La veuve d'André se maria en 1505 à
Louis de Bourbon de La Roche-sur-Yon son premier époux l'avait
instituée son héritière mais les sires de Maillé, descendants
du côté paternel du sire de Chauvigny, attaquèrent le testament,
qui les frustrait des immenses domaines du comté de Châteauroux,
il survint une transaction en 1519, par laquelle le sieur de
Maillé fut reconnu possesseur des seigneuries de Châteauroux
La Châtre et d'autres terres situées sur le comté de la Marche,
et les seigneurs et dames de La Roche-sur-Yon restèrent propriétaires
des terres du Châtelet, Cluis- Dessous, Neuvy-Saint-Sépulchre,
Aigurande, et tout ce qui était assis en la prévôté et ressort
d'Issoudun.
Avant d'entrer dans l'époque moderne, jetons
un regard sur les monuments élevés dans l'intervalle qui sépara
le XIème siècle du XVème que nous touchons.
Nous ne disons rien ici ni des églises ni des châteaux forts
dont la fondation se rattache à l'histoire particulière des
villes ce seront bien souvent des ruines qu'auront à nous offrir
les souvenirs de la féodalité, les donjons des vieux manoirs,
les remparts des villes autrefois fortifiées ont eu à combattre
le double assaut du temps et de la grande Révolution; mais le
Berry offre encore en assez grand nombre les restes plus ou
moins bien conservés d'établissements religieux qu'il dut à
la dévote munificence de ses principaux seigneurs et parmi lesquels
nous devons mentionner l'abbaye de Miseray, près de Buzançais,
fondée au XIème siècle celle de Fontgombault, qui
date de 1091 de Puy- Ferrand, dont il est fait mention en 1145
de Landèse, construite en 1115 par les sires de Buzançais, qui
y étaient inhumés de La Prée, élevée vers 1128 par Raoul, seigneur
d'Issoudun, de Barzelle et de Varennes, bâties, la première
en 1137, l'autre, vers 1155 ces quatre dernières dépendant de
l'ordre de Cîteaux; ajoutons le monastère de Buxière, communauté
de femmes dont la création remonte à 1140, et les deux établissements
de cordeliers celui de Châteauroux, œuvre de Guillaume 1er
de Chauvigny en 1213, qui contenait les tombeaux de la plupart
des seigneurs de Châteauroux, des familles de Chauvigny et d'Aumont;
et celui d'Argenton, qui ne date que de 1459.. Depuis la fin
du règne de Charles VII jusqu'aux premières guerres de la Réforme,
pendant tout un siècle, la paix répara les désastres des périodes
précédentes bien des ruines furent relevées, un champ vaste
et fécond s'ouvrit à l'activité humaine; l'art décora les villes,
l'agriculture enrichit les campagnes; cette époque fut pour
notre pauvre Berry, plus que pour beaucoup d'autres contrées,
le siècle de la Renaissance; mais dans l'histoire de la France
le calme est presque l'exception, et la guerre l'état normal.

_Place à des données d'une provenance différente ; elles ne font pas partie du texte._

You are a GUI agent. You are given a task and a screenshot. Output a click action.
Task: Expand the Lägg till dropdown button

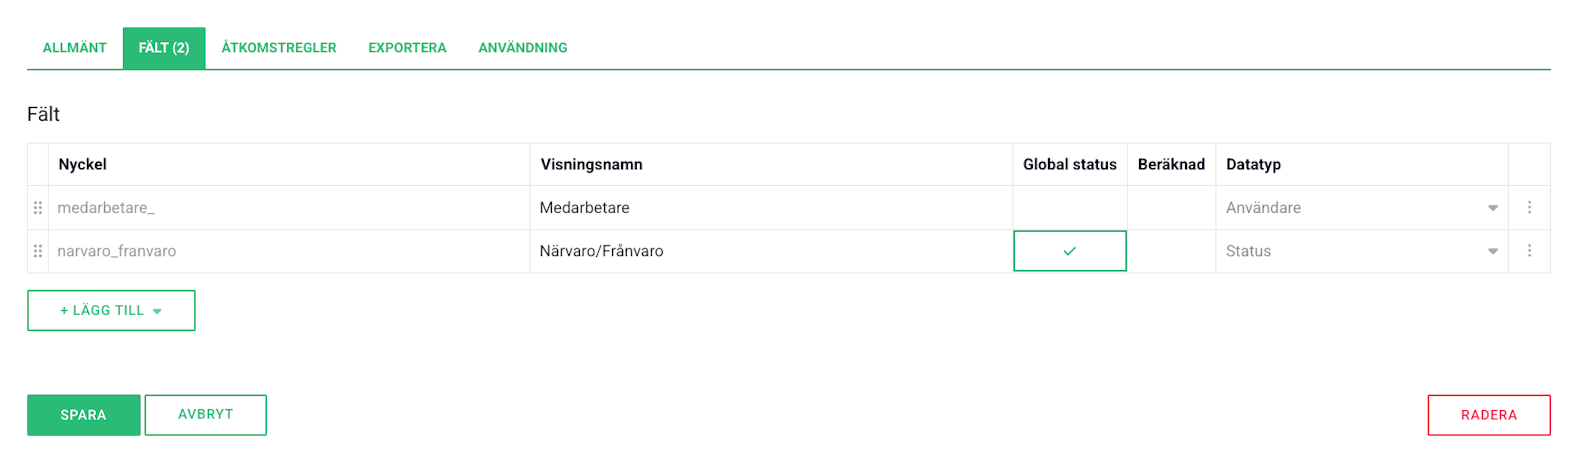[111, 311]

De nouveaux orages s'amoncelaient de l'est, de l'ouest, du midi,
la réforme religieuse pénétrait jusqu'aux régions les plus centrales;
la guerre répondait aux persécutions le Berry ne resta pas à
l'abri de ses fléaux. Issoudun fut assiégée, en 1562, par les
huguenots, qui l'auraient prise sans le secours que prêta le
sieur de Sarzay à la cause catholique Saint-Benoît-du-Sault
fut occupé l'année suivante par les troupes protestantes plusieurs
autres villes de la contrée eurent le même sort. La colère des
vainqueurs s'exerça particulièrement sur les églises et les
monastères ; la guerre toutefois n'y eut point le caractère
de barbarie et d'acharnement qu'on a ailleurs à déplorer trop
souvent, et la pacification du bas Berry fut plus prompte et
plus facile que celle des provinces voisines. Une autre guerre
moins sanglante divisait alors les grandes familles du pays.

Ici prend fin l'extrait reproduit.